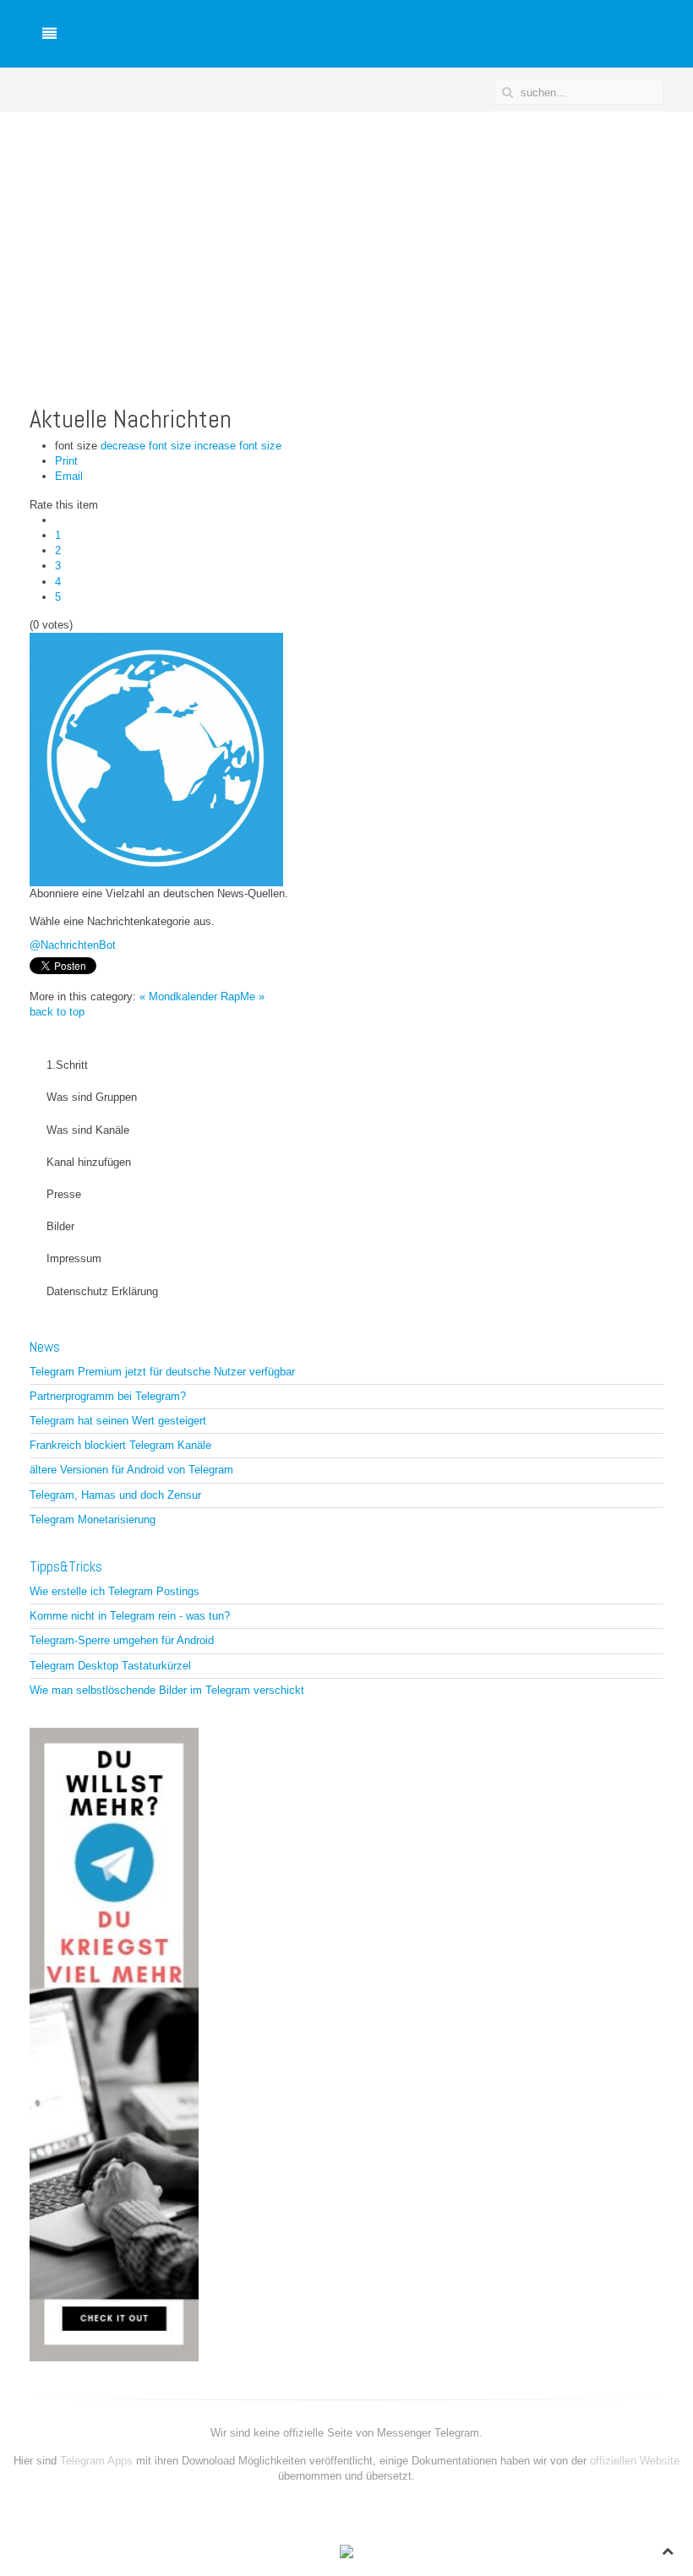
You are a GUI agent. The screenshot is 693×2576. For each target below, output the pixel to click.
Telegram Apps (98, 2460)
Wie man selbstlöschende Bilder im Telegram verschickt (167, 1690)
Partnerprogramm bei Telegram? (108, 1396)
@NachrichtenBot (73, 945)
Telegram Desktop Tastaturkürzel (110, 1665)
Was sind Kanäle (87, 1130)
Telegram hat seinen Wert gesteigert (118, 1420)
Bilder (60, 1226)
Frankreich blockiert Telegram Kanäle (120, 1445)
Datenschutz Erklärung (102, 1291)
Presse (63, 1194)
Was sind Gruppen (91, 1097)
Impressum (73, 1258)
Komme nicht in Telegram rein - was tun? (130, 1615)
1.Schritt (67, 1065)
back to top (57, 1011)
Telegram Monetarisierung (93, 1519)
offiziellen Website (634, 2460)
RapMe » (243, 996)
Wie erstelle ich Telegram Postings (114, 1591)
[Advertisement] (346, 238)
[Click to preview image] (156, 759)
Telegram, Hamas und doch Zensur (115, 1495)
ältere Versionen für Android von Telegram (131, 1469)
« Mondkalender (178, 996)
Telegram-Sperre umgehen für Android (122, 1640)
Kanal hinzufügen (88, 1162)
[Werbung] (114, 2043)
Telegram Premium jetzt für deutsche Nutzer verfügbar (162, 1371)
---
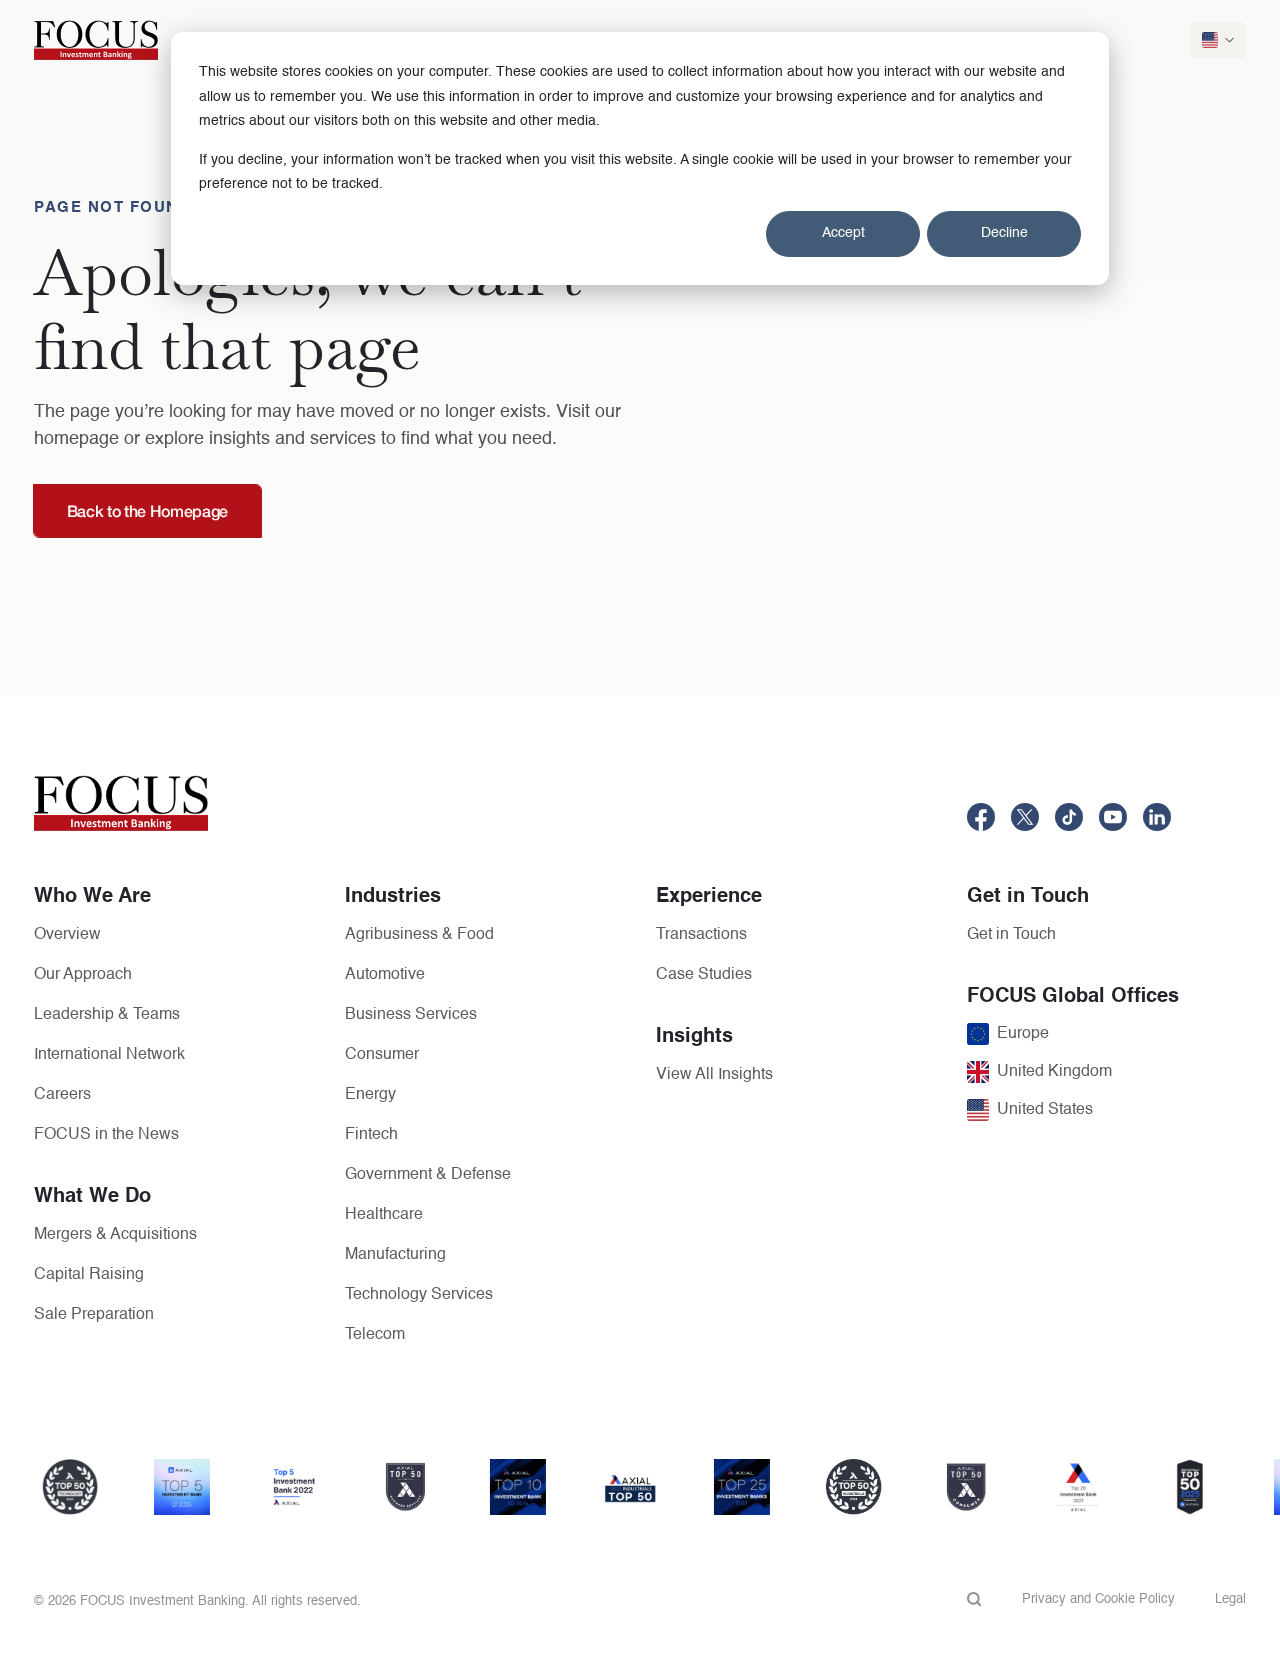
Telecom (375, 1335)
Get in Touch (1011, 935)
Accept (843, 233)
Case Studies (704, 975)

_Task details_
In the listing above, locate the line with "Impressum (73, 1258)" and the line with "Telegram Premium jetzt", then extract exactly those lines and every line between them, and nothing more.

_Reply to the exercise_
Impressum (73, 1258)
Komme nicht in Telegram rein - was tun? (130, 1615)
1.Schritt (67, 1065)
back to top (57, 1011)
Telegram Monetarisierung (93, 1519)
offiziellen Website (634, 2460)
RapMe » (243, 996)
Wie erstelle ich Telegram Postings (114, 1591)
[Advertisement] (346, 238)
[Click to preview image] (156, 759)
Telegram, Hamas und doch Zensur (115, 1495)
ältere Versionen für Android von Telegram (131, 1469)
« Mondkalender (178, 996)
Telegram-Sperre umgehen für Android (122, 1640)
Kanal hinzufügen (88, 1162)
[Werbung] (114, 2043)
Telegram Premium jetzt für deutsche Nutzer verfügbar (162, 1371)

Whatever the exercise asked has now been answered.